The more informed you are about data, the better you can use it to your advantage. Only by understanding how to use it can you find ways to fix flaws that exist in data collection and usage today. For some examples of problems with data today, check out this article. These, and the preceding examples, are all examples of using data to inform predictions or decisions.
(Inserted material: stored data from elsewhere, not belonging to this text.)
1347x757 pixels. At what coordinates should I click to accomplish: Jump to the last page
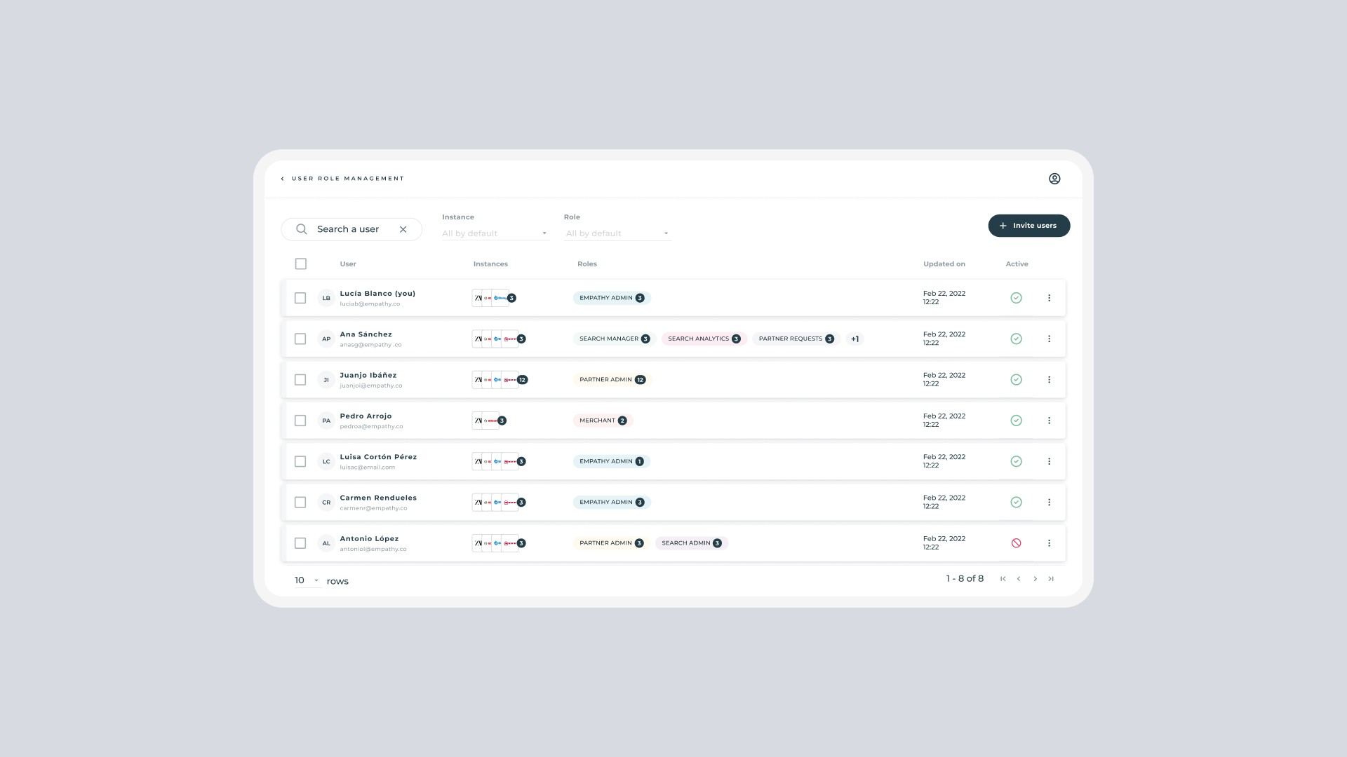(x=1051, y=579)
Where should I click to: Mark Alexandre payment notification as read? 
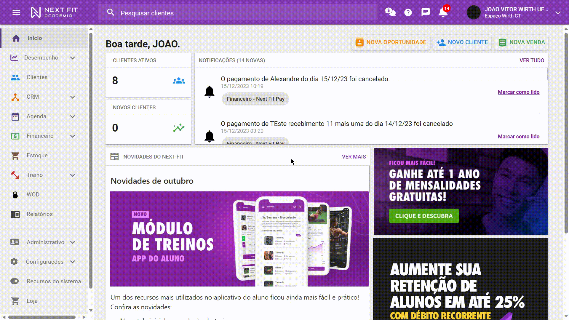point(518,92)
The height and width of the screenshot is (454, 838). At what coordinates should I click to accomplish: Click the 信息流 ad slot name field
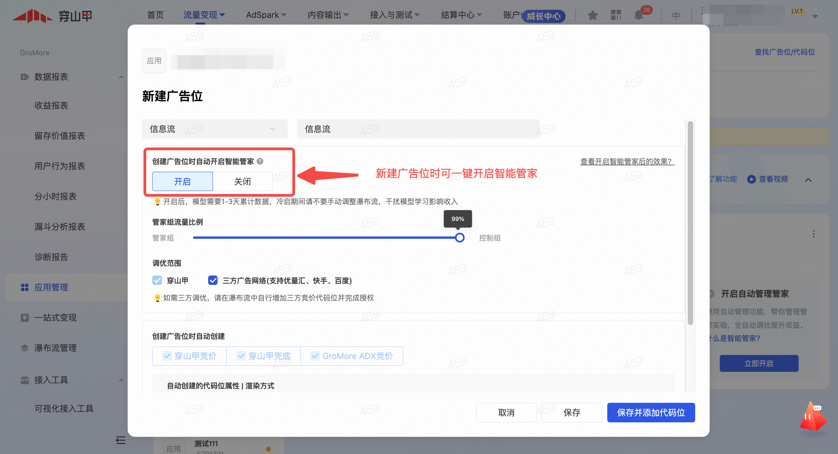pos(418,129)
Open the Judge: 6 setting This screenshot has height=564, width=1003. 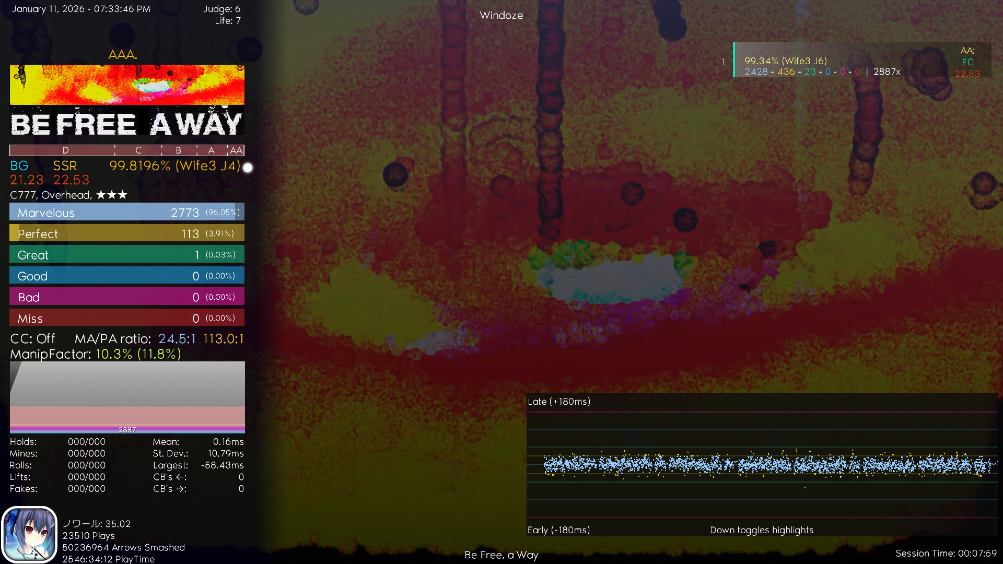point(222,9)
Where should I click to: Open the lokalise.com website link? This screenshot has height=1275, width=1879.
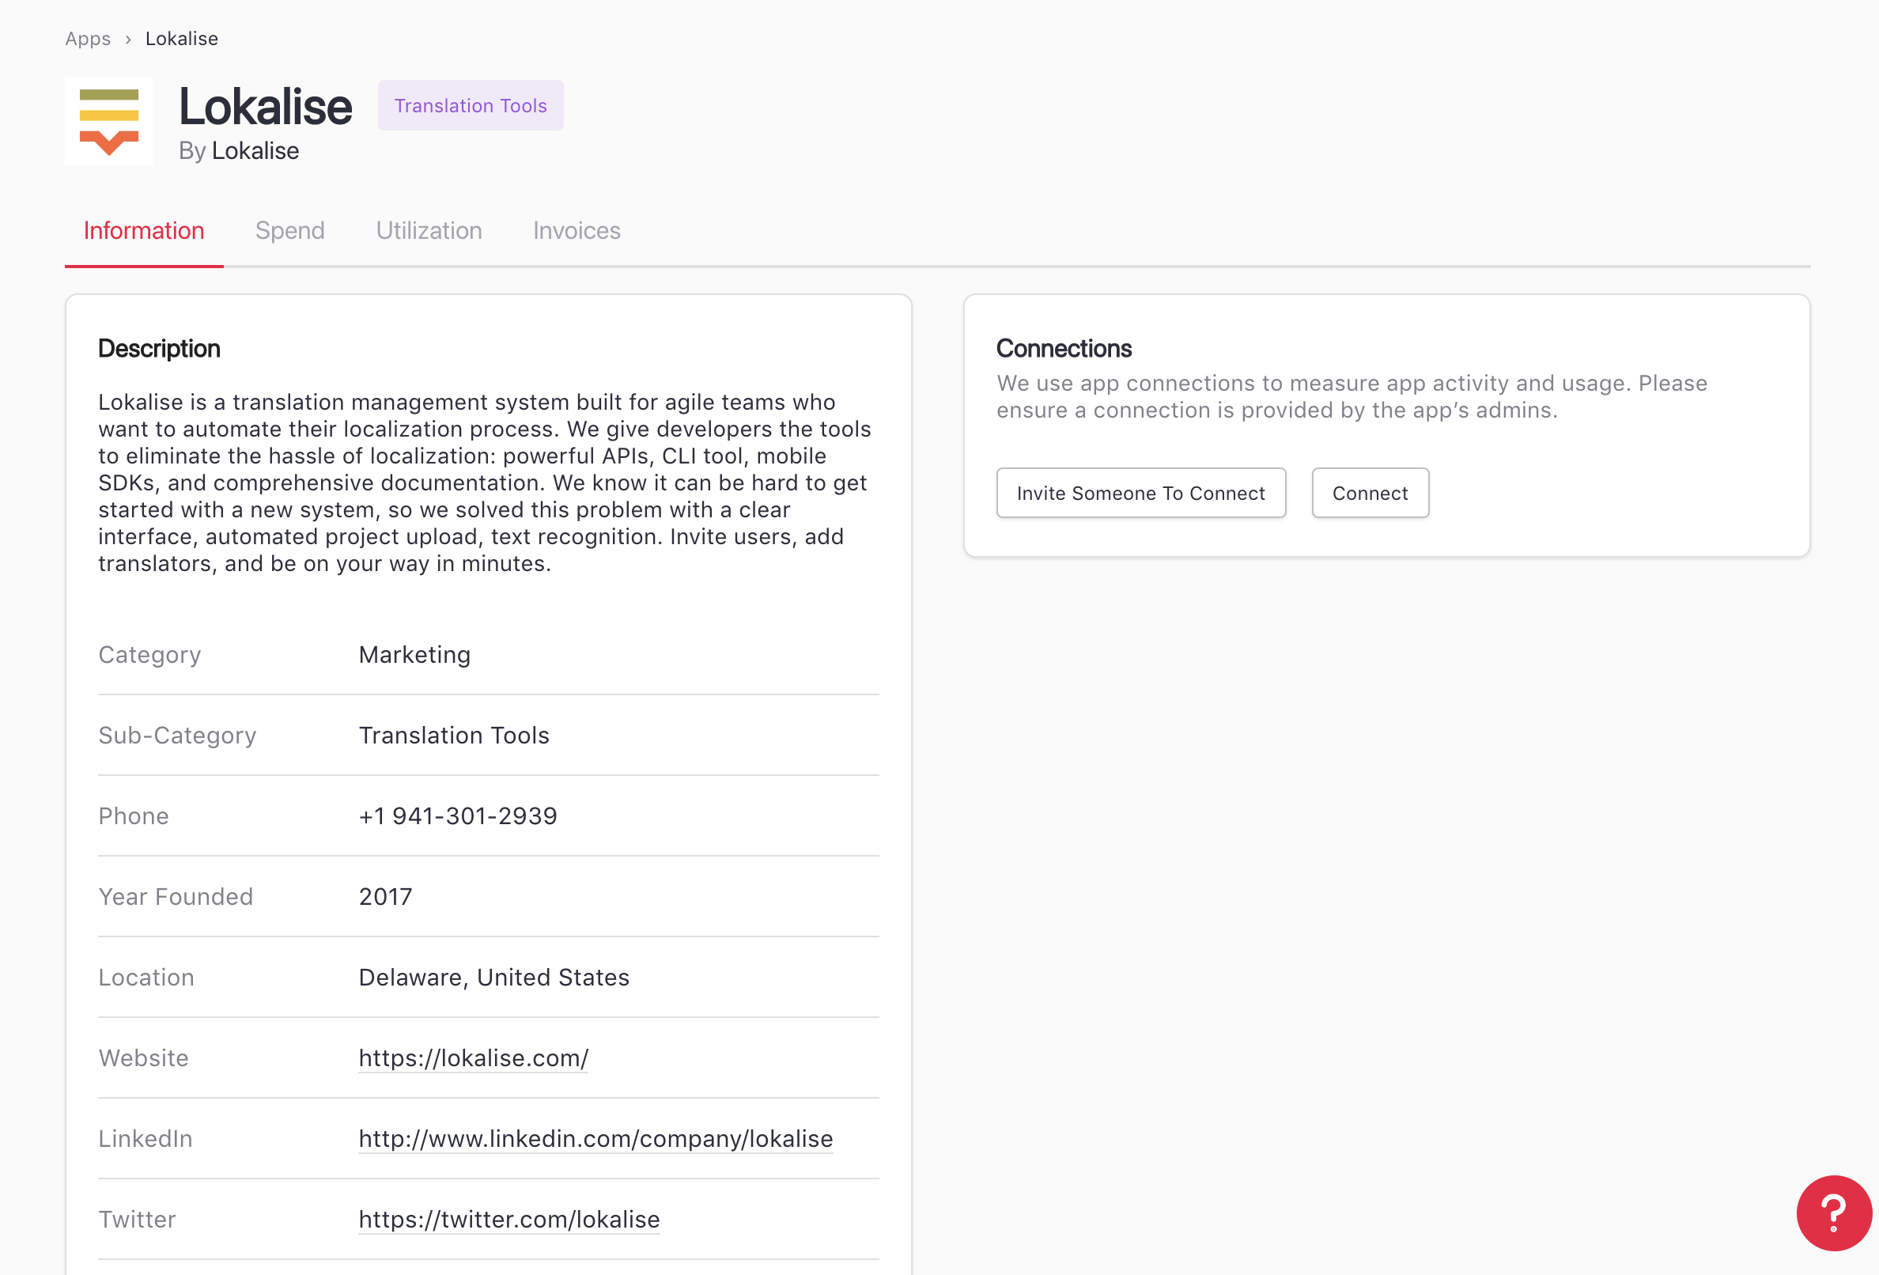[473, 1058]
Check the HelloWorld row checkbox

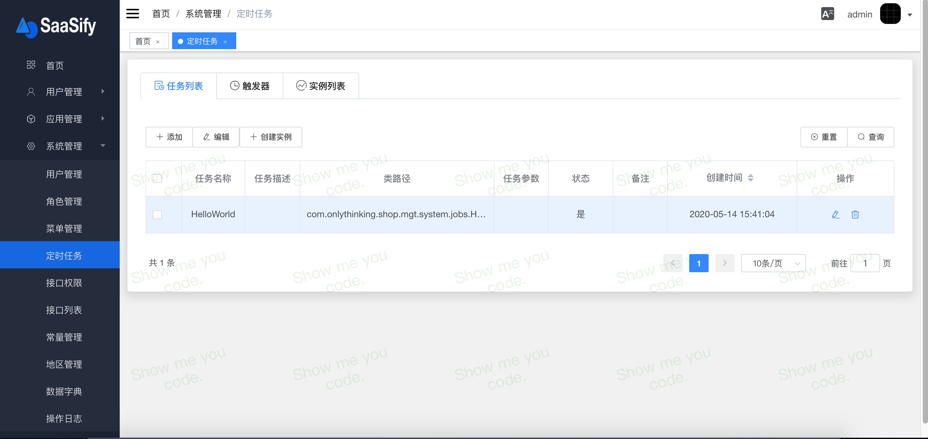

The purpose of this class is to give you the tools to help you use data to make more informed decisions, whether that be in your classes, at work, or even day-to-day life.
In this course, you will learn the following key skills.
Understand the kinds of questions data science can answer, and learn to formulate and answer your own research questions using a data-driven approach.
Generate your own data through surveys and import/export data to/from databases.
Interpret, assess, and handle data, including learning to ethically gather and manage data in terms of bias, privacy.
Understand the basics of using Google Sheets to manipulate data, including sorting, refining, and grouping your data.
Visualize your data effectively and summarize your findings in different forms of reports.
This course is designed to prepare you for further studies and for future careers. Since data is present in all fields of study and careers, the skills in this textbook prepare you for using and understanding data in any capacity.